Both developing and skilled readers can make errors characterized by internal letter transpositions (i.e., reading “from” as “form”) (Friedmann & Gvion, 2001; Paterson et al., 2015). In LD tasks, children show a higher tendency to misclassify pseudowords with transposed letters. This effect initially intensifies with reading acquisition and subsequently diminishes to its minimum level among skilled readers. (Grainger et al., 2012). We expected our participants to be slower and less accurate when processing letter-transposition pseudowords than their double-substitution controls, an effect that would be the highest for our most fluent readers.

Regarding mirror generalization, it is an early predisposition of the pre-reader’s brain that must be inhibited or superseded when learning to read (Dehaene, 2009; Dehaene et al., 2015; Kolinsky et al., 2011; Pegado et al., 2011, 2014). Indeed, identifying that two mirror letters are different is harder than differentiating between two non-mirror letters (Ahr et al., 2016). In addition, the sounds /p/-/b/ and /b/-/d/ are very close phonologically.

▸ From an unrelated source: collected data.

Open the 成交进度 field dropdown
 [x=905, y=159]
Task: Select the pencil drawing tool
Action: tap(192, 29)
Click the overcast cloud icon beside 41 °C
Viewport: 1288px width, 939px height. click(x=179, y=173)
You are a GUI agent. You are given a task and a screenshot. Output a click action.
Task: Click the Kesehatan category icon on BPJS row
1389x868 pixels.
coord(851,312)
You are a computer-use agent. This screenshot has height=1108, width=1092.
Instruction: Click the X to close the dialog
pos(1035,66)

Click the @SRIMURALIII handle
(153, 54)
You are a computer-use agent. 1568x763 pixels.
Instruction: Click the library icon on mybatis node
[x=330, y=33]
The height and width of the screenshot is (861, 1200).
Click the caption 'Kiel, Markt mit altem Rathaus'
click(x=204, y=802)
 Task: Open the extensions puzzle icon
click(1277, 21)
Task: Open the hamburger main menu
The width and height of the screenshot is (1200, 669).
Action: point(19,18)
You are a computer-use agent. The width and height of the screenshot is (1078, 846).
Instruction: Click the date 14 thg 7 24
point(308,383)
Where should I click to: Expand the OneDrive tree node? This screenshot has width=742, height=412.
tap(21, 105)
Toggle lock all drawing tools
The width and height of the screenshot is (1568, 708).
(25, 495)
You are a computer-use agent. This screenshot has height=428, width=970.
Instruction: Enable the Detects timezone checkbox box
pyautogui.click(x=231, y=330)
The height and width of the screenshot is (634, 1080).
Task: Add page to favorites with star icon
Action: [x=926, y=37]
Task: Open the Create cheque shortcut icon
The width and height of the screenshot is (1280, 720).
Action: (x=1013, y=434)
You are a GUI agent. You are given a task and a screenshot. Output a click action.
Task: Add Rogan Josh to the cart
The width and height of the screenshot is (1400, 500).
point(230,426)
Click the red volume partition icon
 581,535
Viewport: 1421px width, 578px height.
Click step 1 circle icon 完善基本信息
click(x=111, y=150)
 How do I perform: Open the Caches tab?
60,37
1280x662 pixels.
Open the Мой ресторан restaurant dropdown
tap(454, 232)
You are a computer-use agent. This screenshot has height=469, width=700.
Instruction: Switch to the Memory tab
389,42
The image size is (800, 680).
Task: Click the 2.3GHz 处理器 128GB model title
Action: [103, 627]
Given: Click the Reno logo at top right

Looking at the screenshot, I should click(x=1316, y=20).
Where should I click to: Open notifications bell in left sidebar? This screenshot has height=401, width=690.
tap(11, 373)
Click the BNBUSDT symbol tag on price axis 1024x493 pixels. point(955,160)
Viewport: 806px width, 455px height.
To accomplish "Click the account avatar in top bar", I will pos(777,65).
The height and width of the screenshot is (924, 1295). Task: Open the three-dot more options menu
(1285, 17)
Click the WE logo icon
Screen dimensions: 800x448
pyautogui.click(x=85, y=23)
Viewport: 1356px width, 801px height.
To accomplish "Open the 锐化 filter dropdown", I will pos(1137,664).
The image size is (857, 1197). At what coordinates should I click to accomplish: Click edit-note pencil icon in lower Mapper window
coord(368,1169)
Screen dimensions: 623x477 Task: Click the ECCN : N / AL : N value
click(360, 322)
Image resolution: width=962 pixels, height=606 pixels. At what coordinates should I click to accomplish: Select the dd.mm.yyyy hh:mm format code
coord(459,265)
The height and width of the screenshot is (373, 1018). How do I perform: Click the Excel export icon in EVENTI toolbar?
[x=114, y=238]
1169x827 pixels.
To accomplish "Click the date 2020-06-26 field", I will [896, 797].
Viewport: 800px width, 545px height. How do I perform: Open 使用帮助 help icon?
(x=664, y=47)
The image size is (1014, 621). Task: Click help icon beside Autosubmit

Thus, we expected that processing pseudowords containing mirror substitutions, such as ‘dateau’ instead of the French word ‘bateau’, would require a greater effort than processing pseudowords arising from an equivalent, non-mirror letter substitution (e.g., ‘fateau’; English equivalents would be ‘dalance’ [derived from ‘balance’] versus ‘falance’).

As students with reading deficits often confuse letter-sound rules (Rack et al., 1992), we finally introduced misspelled words that would sound like a word only if a wrong, shallower grapheme-phoneme correspondence rule was applied (e.g. “bage”, which could be read as the word “bague” if the reader did not know that in French, the letter “g”, when followed by an “e”, should be read as “j”). Strictly speaking, these pseudowords are not pseudohomophones, but they share some properties with them, including a spelling close to a real word and the fact that they could be pronounced as a word (by readers who do not master all of the French contextual rules). Prior research using lexical decision showed that students exhibit major difficulties distinguishing between words and pseudohomophones (Bergmann & Wimmer, 2008), and that those errors decrease in the course of reading development (Grainger et al., 2012). Thus, we expected higher RTs and error rates for orthographic traps than for control word approximations, and a reduction of this effect as fluency increased.

Errors on orthographic traps may be an outcome of poor reading experience exasperated by difficulties in learning French, a language with an opaque orthography. We hypothesized that all readers would be slower to classify pseudowords based on their distance to a real word, but that poor readers would be further penalized by orthographic traps.

Can Lexical Decision Results Predict Fluency Scores?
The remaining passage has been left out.